Neil Gaiman’s Anansi Boys occupies a peculiar and winning position in his bibliography: it is a companion novel to American Gods that shares almost none of that book’s tone. Where American Gods is operatic, mythologically vast, and tinged with melancholy, Anansi Boys is warm, funny, and deeply human — a comedy of divine embarrassment that also happens to be one of the best things Gaiman has written.

Fat Charlie Nancy has spent his entire adult life in London trying to escape the lingering shame of his father, a man who once convinced an entire karaoke bar that Frank Sinatra had stolen his act. When Charlie’s father dies in Florida while performing on a karaoke stage — naturally — Charlie discovers that the old man was actually Anansi, the West African spider-god of stories, trickery, and all the world’s tales. He also discovers he has a brother, Spider, who inherited all the god-powers Charlie apparently missed.

What follows is a wonderfully constructed farce: Spider immediately ruins Charlie’s life with the casual confidence of someone who can bend reality, and Charlie must find a way to restore order while increasingly unlikely supernatural forces converge on both of them. The Anansi mythology — drawn from Caribbean and West African oral tradition — is treated with genuine respect even as Gaiman wrings considerable comedy from it.

The novel’s great strength is Charlie himself. He is ordinary in the most sympathetic sense: competent enough, kind enough, mortified by exactly the things that should mortify a person. His journey from embarrassed son to someone who understands what stories actually do — and what it means to have been raised by their keeper — gives the comedy genuine emotional weight.

Anansi Boys is Gaiman playing his full range: the mythology is real, the magic is dangerous, and the jokes are excellent. It is the Gaiman novel to recommend to people who think they don’t like Gaiman.

Our rating: 4.3/5 — A joyful, warm, and genuinely funny novel that earns every laugh without sacrificing the mythological depth underneath.

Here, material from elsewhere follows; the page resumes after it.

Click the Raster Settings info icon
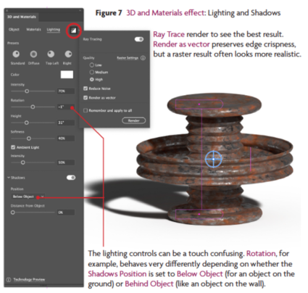Screen dimensions: 308x293 click(143, 58)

Frequently Asked Questions

What is "Anansi Boys" about?

Fat Charlie Nancy has always been mortified by his embarrassing father — who turns out to have been Anansi, the African spider god of stories. When Charlie's estranged brother Spider shows up after their father's death, the deity's mischief-making powers come with him, and Charlie's ordinary life is invaded by mythology, magic, and consequences.

What are the key takeaways from "Anansi Boys"?

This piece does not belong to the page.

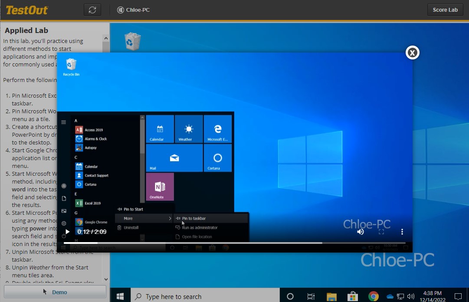Close the demo video overlay
This screenshot has height=302, width=469.
[x=412, y=53]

Stories are not just entertainment — they are the mechanism by which the world organises meaning and distributes power Being raised by someone who embodies a principle shapes you even if you never understood what that principle was Ordinariness is not a flaw — the capacity to be embarrassed, to care about small things, is a mark of genuine humanity Mythology is alive as long as someone is living out its patterns, whether they know it or not Trickster figures destabilise — but the chaos they create can break people free of the limitations they chose for themselves

Is "Anansi Boys" worth reading?

Gaiman at his most purely enjoyable: Anansi Boys trades American Gods' grandeur for warmth and comedy, and the trade is entirely worthwhile. Fat Charlie is one of Gaiman's most human protagonists, and the Anansi mythology is handled with genuine affection.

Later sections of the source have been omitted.